● Given exercise:
Rewrite everything from the start of the data down to the line containing "tap(276, 48)" as a numbered list, skipping blank lines. Leave the pictures out of your answer.

● Listed records:

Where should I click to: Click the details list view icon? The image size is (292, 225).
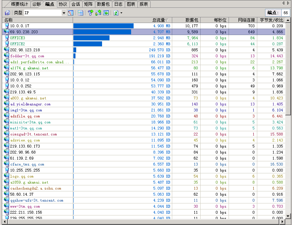(80, 13)
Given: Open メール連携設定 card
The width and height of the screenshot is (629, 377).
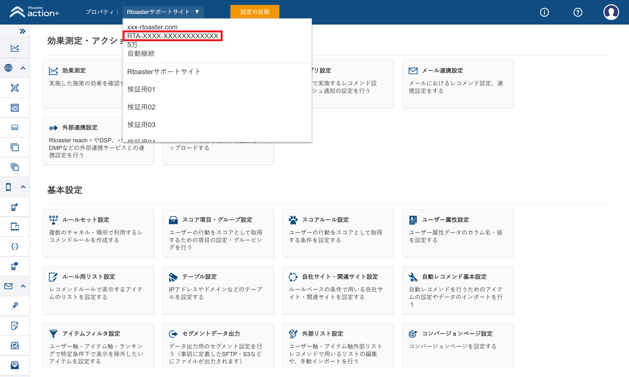Looking at the screenshot, I should [458, 84].
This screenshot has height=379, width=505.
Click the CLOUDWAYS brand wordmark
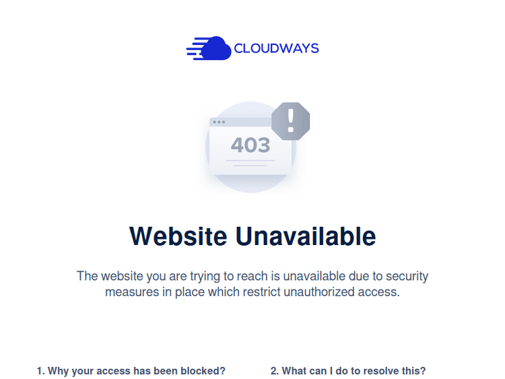tap(276, 48)
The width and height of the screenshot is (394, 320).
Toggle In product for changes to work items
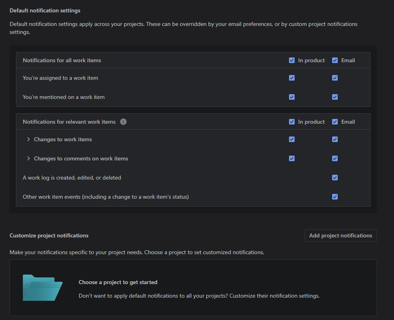(292, 139)
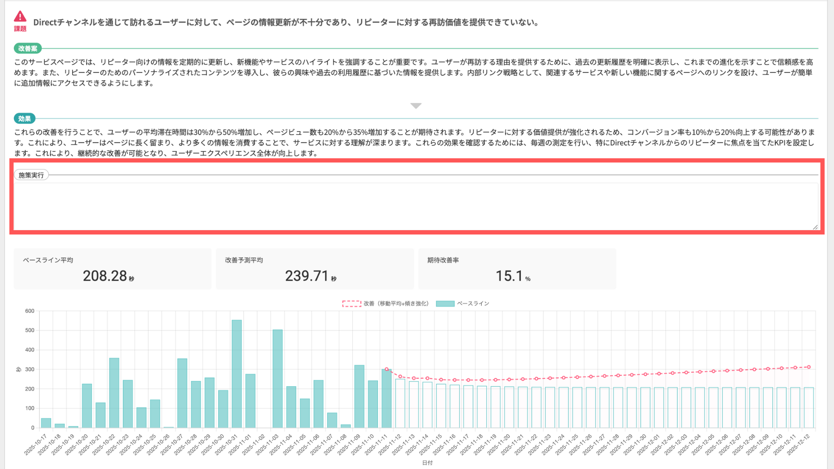
Task: Click the 施策実行 label badge
Action: click(31, 175)
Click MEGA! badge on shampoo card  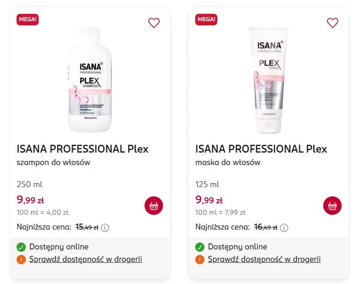(x=28, y=19)
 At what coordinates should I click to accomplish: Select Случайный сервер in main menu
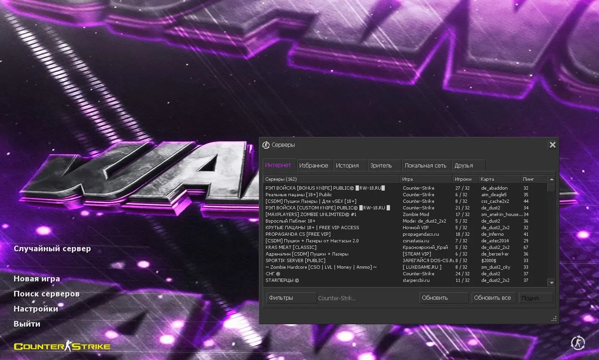pyautogui.click(x=52, y=248)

● Answer:
1. Where should I click to: Click the details list view icon? The image size is (292, 225).
2. (80, 13)
3. Given: Open メール連携設定 card
4. The width and height of the screenshot is (629, 377).
5. Looking at the screenshot, I should [458, 84].
6. This screenshot has height=379, width=505.
7. Click the CLOUDWAYS brand wordmark
8. tap(276, 48)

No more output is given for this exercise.